Mon Nov 13 16:36:31 EST 2006

a combination of urllib, urlib2 and BeautifulSoup should do it.
Read BeautifulSoup's documentation to know how to browse through the
DOM.

mailtogops at gmail.com a écrit :

> Hi All,
>
>     I am involved in one project which tends to collect news
> information published on selected, known web sites inthe format of
> HTML, RSS, etc and sortlist them and create a bookmark on our website
> for the news content(we will use django for web development). Currently
> this project is under heavy development.
>
> I need a help on HTML parser.
>
> I can download the web pages from target sites. Then I have to start
> doing parsing. Since they all html web pages, they will have different
> styles, tags, it is very hard for me to parse the data. So what we plan
> is to have one or more rules for each website and run based on rule. We
> can even write some small amount of code for each web site  if
> required. But Crawler, Parser and Indexer need to run unattended.

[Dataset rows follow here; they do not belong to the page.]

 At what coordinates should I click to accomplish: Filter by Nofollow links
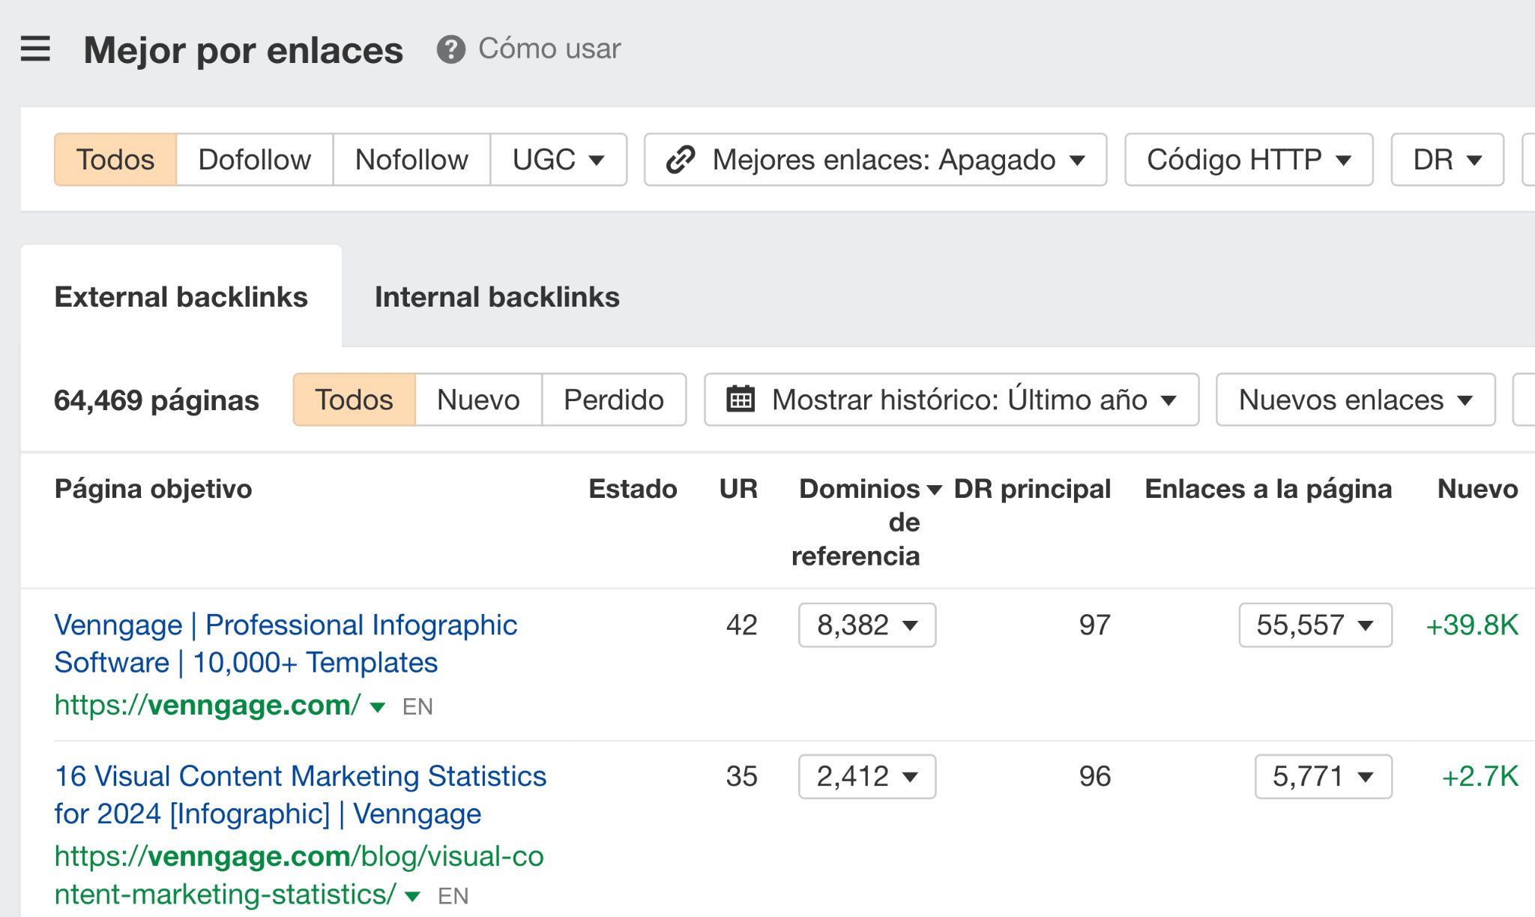(x=411, y=159)
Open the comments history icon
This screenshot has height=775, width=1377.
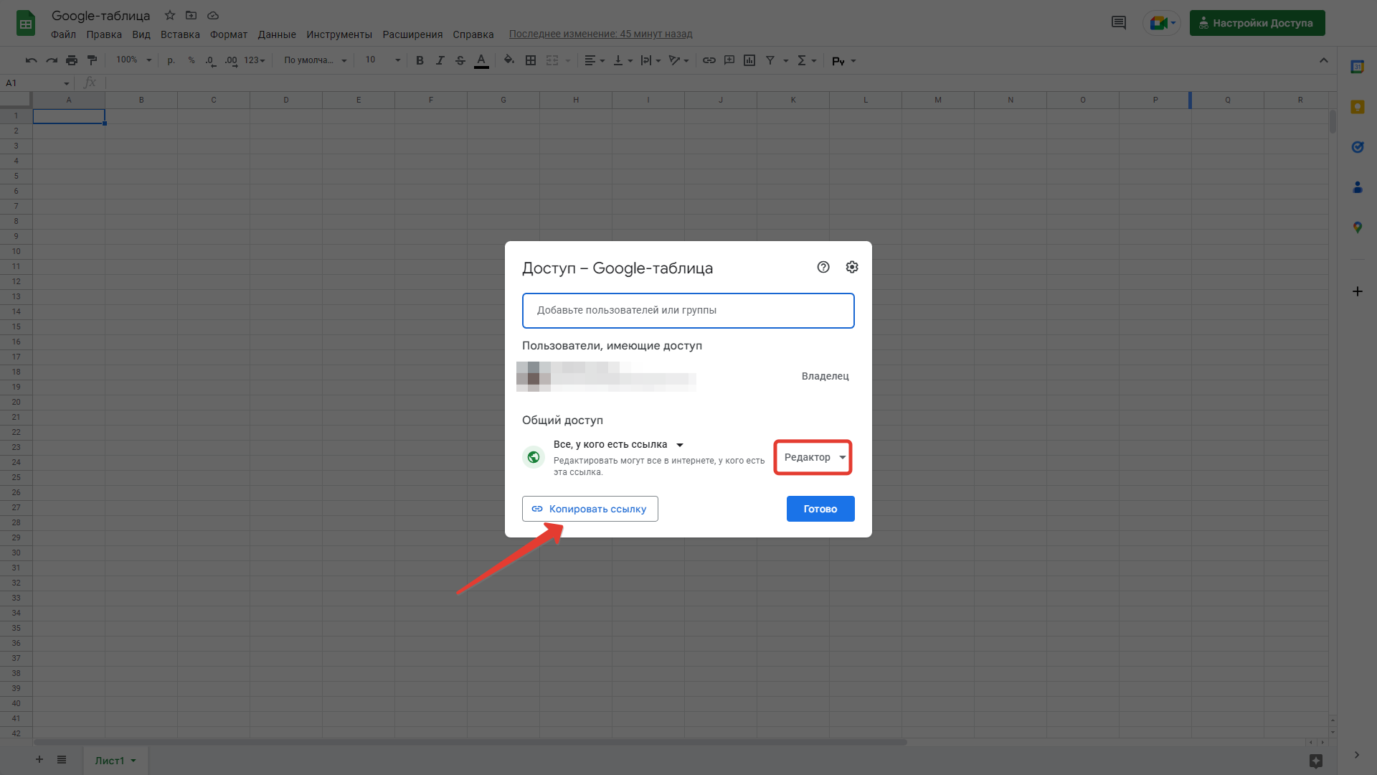click(1118, 23)
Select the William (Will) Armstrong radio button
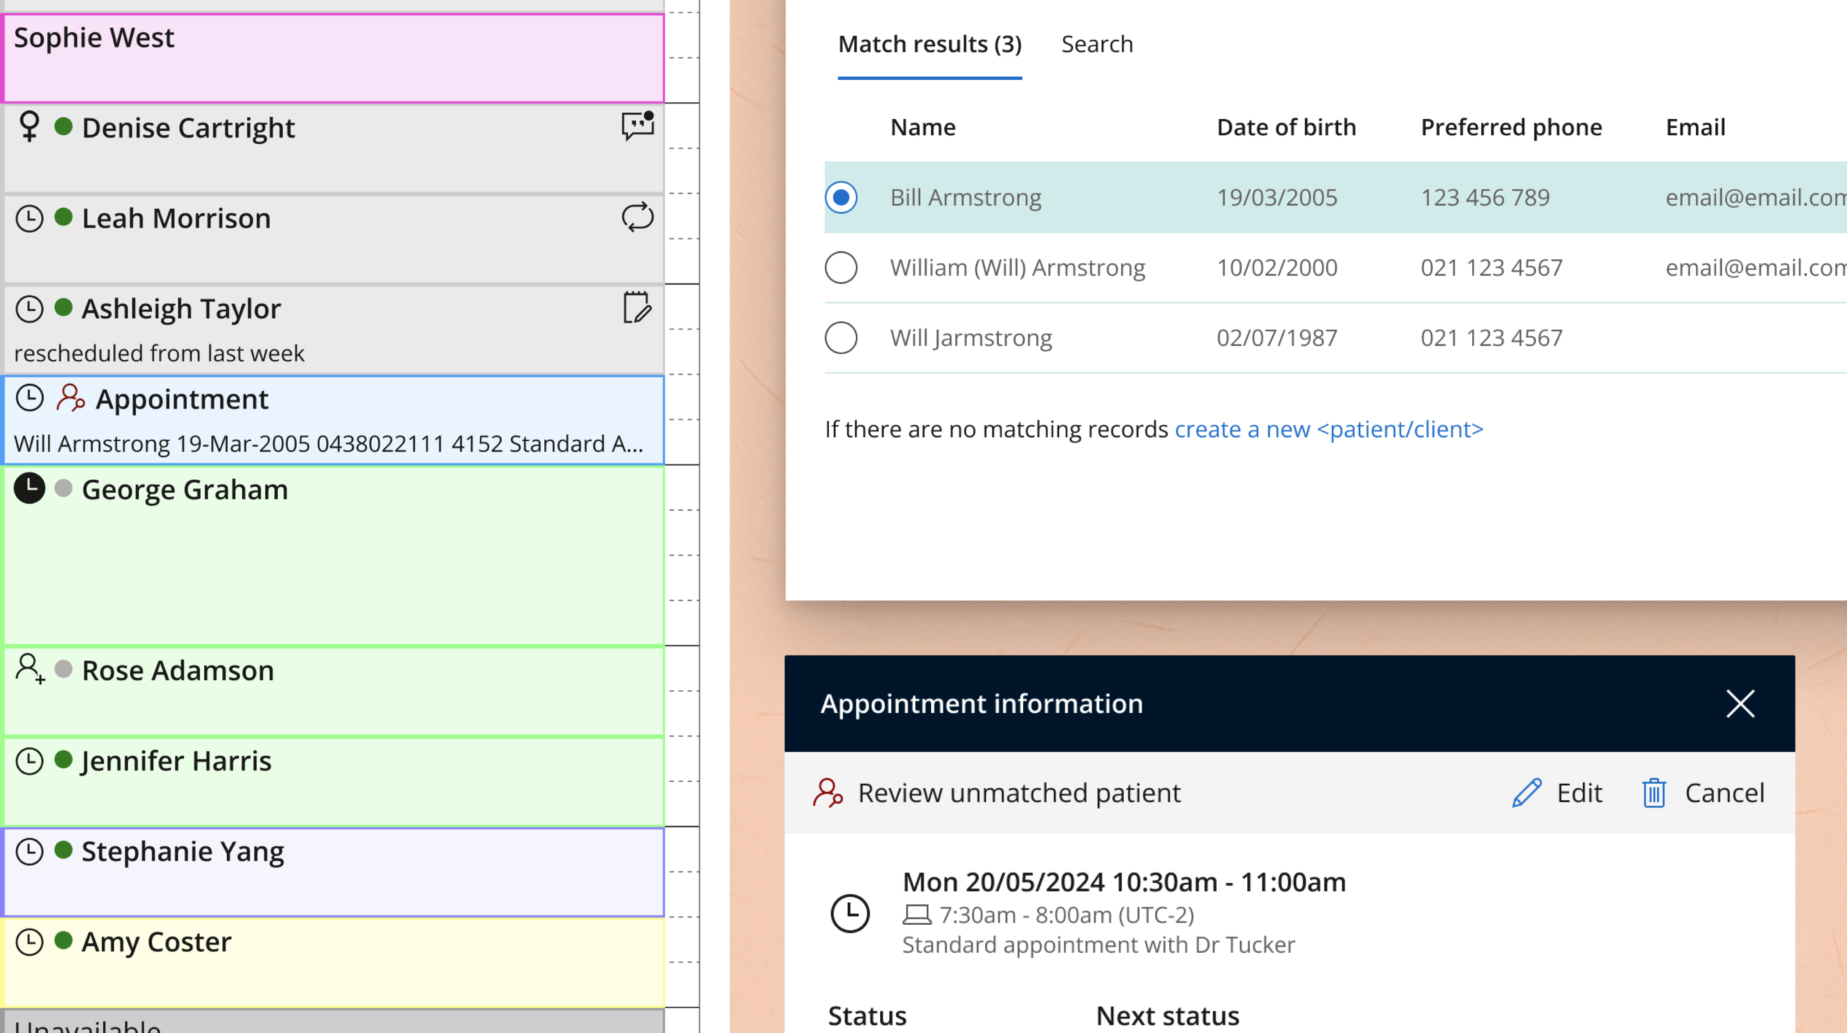Screen dimensions: 1847x1033 coord(841,267)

I
> don't know how to proceed next..
>
> I saw a couple of python parsers like pyparsing, yappy, yapps, etc but
> they havn't given any example for HTML parsing. Someone recommended
> using "lynx" to convert the page into the text and parse the data. That
> also looks good but still i end of writing a huge chunk of code for
> each web page.
>
> What we need is,
>
> One nice parser which should work on HTML/text file (lynx output) and
> work based on certain rules and return us a result (Am I need magix to
> do this :-( )
> 
> Sorry about my english..
> 
> Thanks & Regards,
> 
> Krish